Question sur le droit d’accès aux origines pour les personnes nées par assistance médicale à la procréation

Journal officiel de la République française, édition « Débats parlementaires – Sénat », nº 22 S (Q), 31 mai 2018

Bas (Philippe), Question écrite nº 5231 à la ministre des solidarités et de la santé sur le droit d’accès aux origines pour les personnes nées par assistance médicale à la procréation [Journal officiel de la République française, édition « Débats parlementaires – Sénat », nº 22 S (Q), 31 mai 2018, p. 2605].

Philippe Bas (© D.R.)

Philippe Bas (© D.R.)

M. Philippe Bas appelle l’attention de Mme la ministre des solidarités et de la santé sur l’accès aux origines pour les personnes nées par assistance médicale à la procréation avec un tiers donneur.

Près de 70 000 personnes sont nées en France par assistance médicale à la procréation (AMP) avec don de gamètes depuis 1972. Les centres d’étude et de conservation des œufs et du sperme humains (CECOS) sont les seules entités habilitées à pratiquer l’AMP avec don pour remédier à l’infertilité d’un couple.
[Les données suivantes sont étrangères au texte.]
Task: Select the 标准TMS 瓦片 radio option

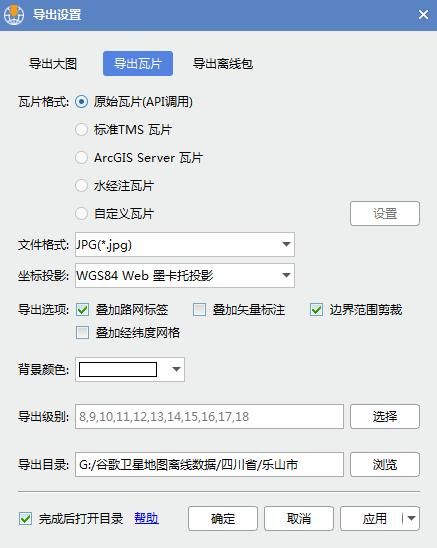Action: click(x=81, y=130)
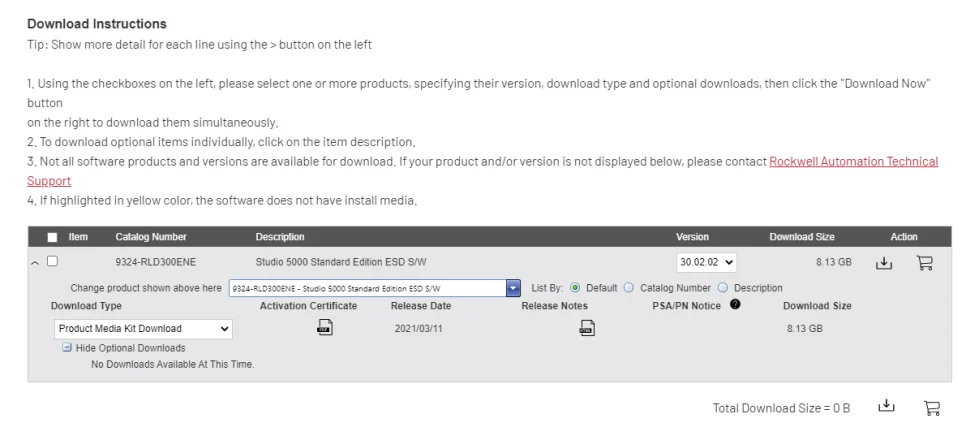This screenshot has width=966, height=427.
Task: Click the Studio 5000 Standard Edition description
Action: [341, 262]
Cette technique est encadrée depuis la loi nº 94-654 du 29 juillet 1994 relative au don et à l’utilisation des éléments et produits du corps humain, à l’assistance médicale à la procréation et au diagnostic prénatal : le don est gratuit et anonyme.

Dans ce contexte, il lui demande de bien vouloir lui indiquer si le Gouvernement entend reconnaître un droit d’accès aux origines pour ces personnes en prévision de la révision de la loi relative à la bioéthique.